Nothing but the lines from the one with "Task: Open the Employment Status dropdown" through the final line of the entries should appear in the answer, copied exactly and without pictures.

——

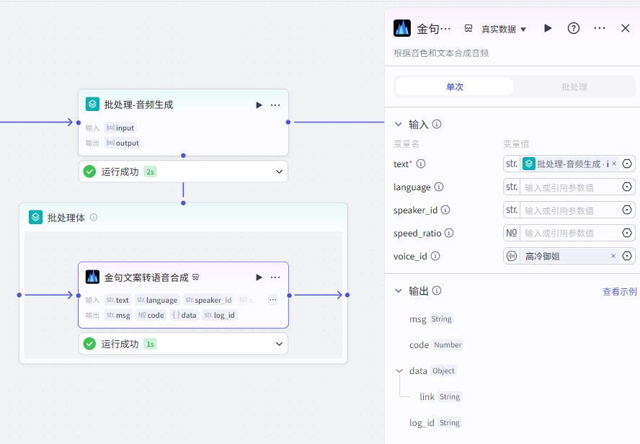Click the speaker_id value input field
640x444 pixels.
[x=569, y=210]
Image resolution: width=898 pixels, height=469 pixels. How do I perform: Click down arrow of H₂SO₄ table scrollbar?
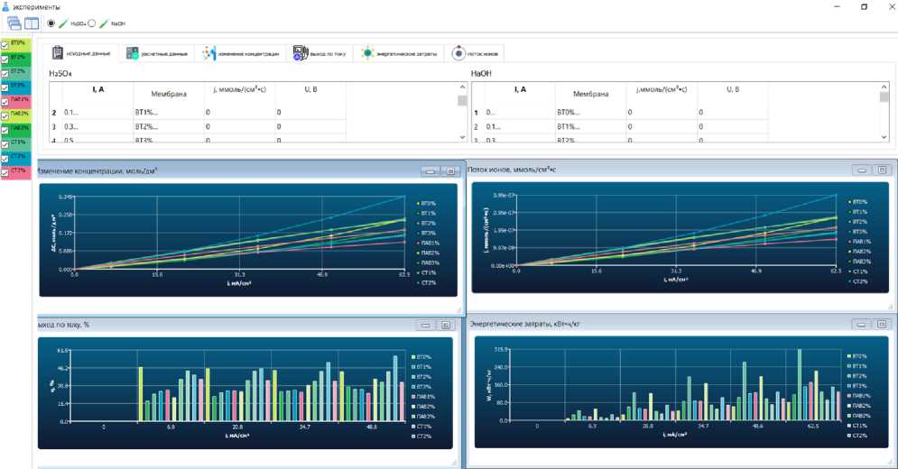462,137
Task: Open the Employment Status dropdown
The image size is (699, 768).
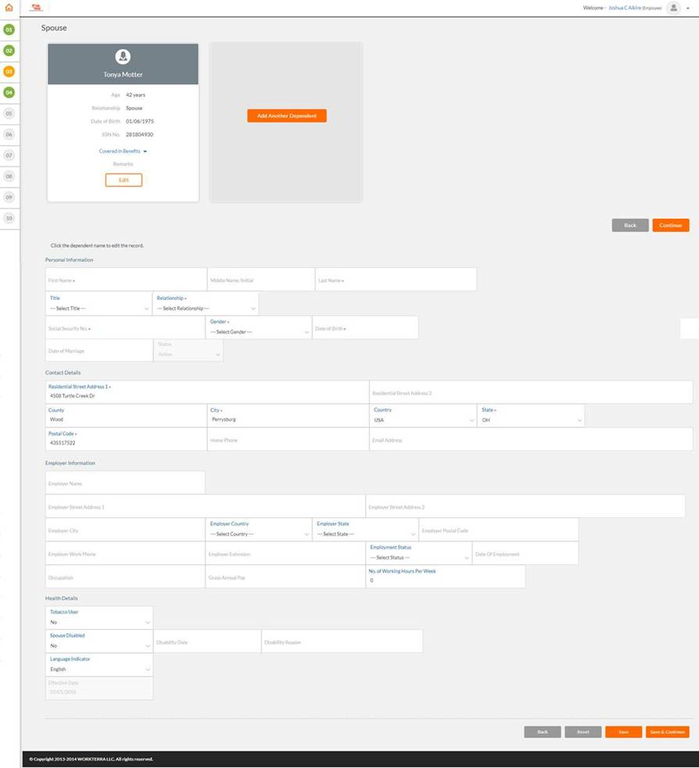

——

**Final answer**
Task: Open the Employment Status dropdown
The image size is (699, 768).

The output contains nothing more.